In 2024, the healthcare sector experienced an alarming surge in cyberattacks, breaking records with 677 major data breaches that impacted over 182 million individuals. The year was marked by a particularly devastating event—the Change Healthcare ransomware attack—claimed by the Russian-speaking BlackCat group. This breach, which affected 100 million Americans, not only compromised sensitive health data but also led to widespread IT system disruptions, severely hampering healthcare operations. The scale of the attack demonstrated the vulnerability of centralized IT services in healthcare, where many hospitals and clinics rely on third-party providers for essential services.
By December 20, the U.S. Department of Health and Human Services reported that hacking/IT incidents were the leading cause of breaches, accounting for 550 of the total incidents in 2024. The Change Healthcare attack alone caused significant financial and operational chaos, with the company paying a record ransom of $22 million to the cybercriminals. Hospitals and clinics were left unable to verify patient insurance, resulting in delays in care and financial instability across the healthcare sector. The attack underscored the severe consequences of relying on a small number of vendors for critical healthcare infrastructure.
In addition to ransomware, the year saw other types of breaches, with unauthorized access/disclosure incidents affecting millions of individuals. Notably, a May ransomware attack on Ascension Health, reportedly by the Black Basta group, impacted 5.6 million people.
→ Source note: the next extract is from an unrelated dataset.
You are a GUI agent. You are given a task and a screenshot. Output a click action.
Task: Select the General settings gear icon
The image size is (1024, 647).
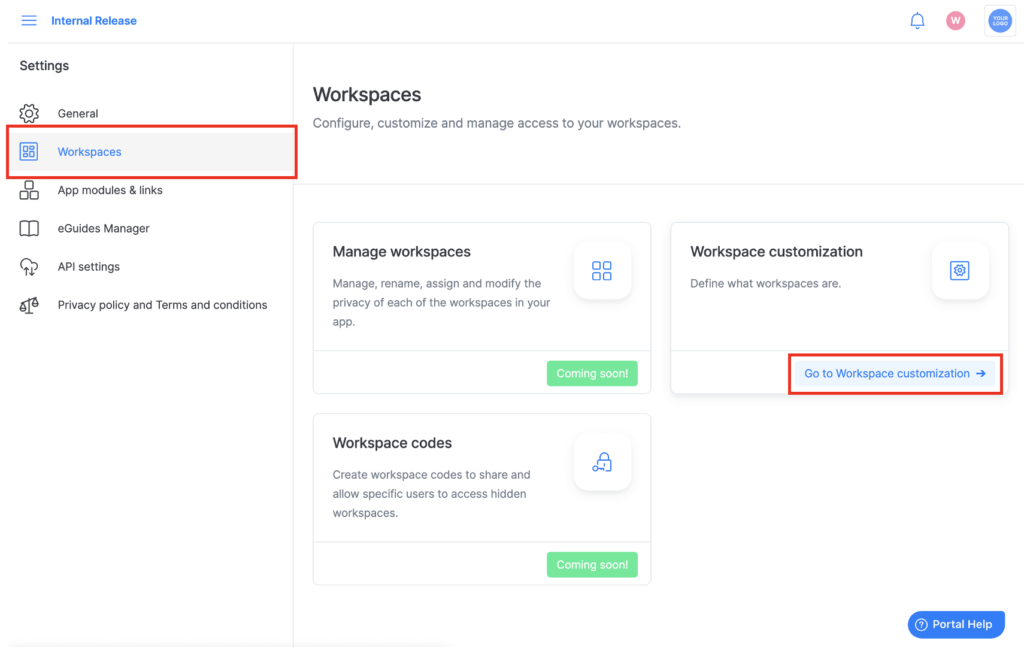pyautogui.click(x=29, y=113)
Data exfiltration and business associate incidents continued to highlight the risks posed by third-party vendors, with business associates involved in a third of the breaches. These incidents demonstrated that cyber threats are not only a concern for healthcare providers but also for the entire supply chain of healthcare services.
As the healthcare industry looks toward 2025, experts predict that cyberattacks will continue to evolve and target critical services. Ransomware, data theft, and supply chain breaches are expected to persist, with cybercriminals and nation-states aiming to destabilize healthcare systems further. The growing reliance on remote healthcare services, the internet of medical things, and artificial intelligence in diagnostics presents additional challenges in securing healthcare infrastructure. As the sector prepares for an uncertain cybersecurity landscape, organizations must strengthen their defenses, implement robust incident response plans, and collaborate across the industry to mitigate risks and safeguard patient care.